Generate a Jaccard-Overlap Network of GO Terms with Leiden Clustering
generate_overlap_network.RdConstructs an undirected, weighted network where nodes are enriched GO terms
and edge weights are Jaccard overlap coefficients between their DE gene
sets. Edges below overlap_threshold are removed. Leiden community
detection is applied to identify clusters of functionally related terms.

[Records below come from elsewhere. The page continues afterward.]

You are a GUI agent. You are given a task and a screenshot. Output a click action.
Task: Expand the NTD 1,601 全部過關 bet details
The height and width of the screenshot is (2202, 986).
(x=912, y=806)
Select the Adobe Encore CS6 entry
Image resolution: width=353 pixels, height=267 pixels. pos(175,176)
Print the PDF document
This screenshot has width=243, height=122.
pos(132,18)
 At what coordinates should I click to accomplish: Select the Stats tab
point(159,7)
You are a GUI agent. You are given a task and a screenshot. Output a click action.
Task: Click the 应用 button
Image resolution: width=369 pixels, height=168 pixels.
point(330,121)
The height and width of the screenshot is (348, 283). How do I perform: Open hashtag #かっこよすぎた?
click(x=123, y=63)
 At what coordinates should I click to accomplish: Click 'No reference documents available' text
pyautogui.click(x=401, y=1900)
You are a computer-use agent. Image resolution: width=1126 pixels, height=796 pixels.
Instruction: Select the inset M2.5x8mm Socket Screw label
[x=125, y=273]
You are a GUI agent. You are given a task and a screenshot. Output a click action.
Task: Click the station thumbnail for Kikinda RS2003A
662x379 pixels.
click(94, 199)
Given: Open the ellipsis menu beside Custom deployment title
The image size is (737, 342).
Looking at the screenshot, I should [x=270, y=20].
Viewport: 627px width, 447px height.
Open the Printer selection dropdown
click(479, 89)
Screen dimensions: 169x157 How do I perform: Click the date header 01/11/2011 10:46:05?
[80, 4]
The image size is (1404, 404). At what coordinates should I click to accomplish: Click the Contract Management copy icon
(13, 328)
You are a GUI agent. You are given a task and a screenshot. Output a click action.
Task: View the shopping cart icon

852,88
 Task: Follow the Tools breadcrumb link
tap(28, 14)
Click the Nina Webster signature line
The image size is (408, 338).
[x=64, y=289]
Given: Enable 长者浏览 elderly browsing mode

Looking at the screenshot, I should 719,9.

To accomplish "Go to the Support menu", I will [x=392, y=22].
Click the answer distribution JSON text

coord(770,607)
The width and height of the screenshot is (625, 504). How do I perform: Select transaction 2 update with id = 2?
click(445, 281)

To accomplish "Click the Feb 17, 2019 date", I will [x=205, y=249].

The function produces two PNG plots (a plain up/down-regulation view and a
Leiden-clustered view) and exports CSV summaries of node-level and
cluster-level statistics.
Usage
generate_overlap_network(
results_set,
collection,
de_genes,
collection_name = "network",
overlap_threshold = 0.1,
leiden_resolution = 0.03,
outdir = NULL,
plot_to_screen = TRUE,
file_stem = NULL
)Arguments
- results_set
Data frame with row names equal to GO term descriptions and at least one column
avg_log2FC(mean fold-change across member genes).- collection
Named list of character vectors. Each element is a set of gene symbols belonging to one GO term. Names must match
rownames(results_set).- de_genes
Character vector of all differentially expressed gene symbols. Gene sets in
collectionare intersected with this vector before computing overlaps.- collection_name
Character label used in plot titles and console output. Typically formatted as
"<comparison>_<celltype>"(e.g.,"CD206_Car_vs_Bleo_Fibroblast_1").- overlap_threshold
Numeric
[0, 1]. Jaccard coefficient below which edges are set to zero. Default0.1.- leiden_resolution
Numeric. Resolution parameter for
igraph::cluster_leiden. Default0.03.- outdir
Character path to the output directory. If
NULL, no files are written. The directory is created if it does not exist.- plot_to_screen
Logical. If
TRUE(default), the Leiden- clustered network is also drawn to the active graphics device (e.g., the RStudio Plots pane).- file_stem
Character string used as the filename prefix for all exported files. If
NULLor empty,collection_nameis used.
Value
A list with six elements:
- network
An
igraphgraph object with vertex attributesfc,regulation,size,cluster,color, andshape.- clustering
The
communitiesobject returned byigraph::cluster_leiden.- overlap_matrix
Square numeric matrix of pairwise Jaccard coefficients (before thresholding).
- go_term_df
Data frame with columns
go_term,cluster,degree,regulation,avg_log2FC, andleiden_resolution.- cluster_stats
Data frame with columns
cluster,avg_degree, andn_terms.- leiden_resolution
The resolution value used.
Side effects
When outdir is non-NULL, the following files are written:
<file_stem>_network_summary.csv– node/edge/cluster counts.<file_stem>-cluster-stats.csv– per-cluster average degree.<file_stem>-plain.png– network coloured by regulation direction (red = up, blue = down).<file_stem>-clustered-leiden.png– network coloured by Leiden cluster membership.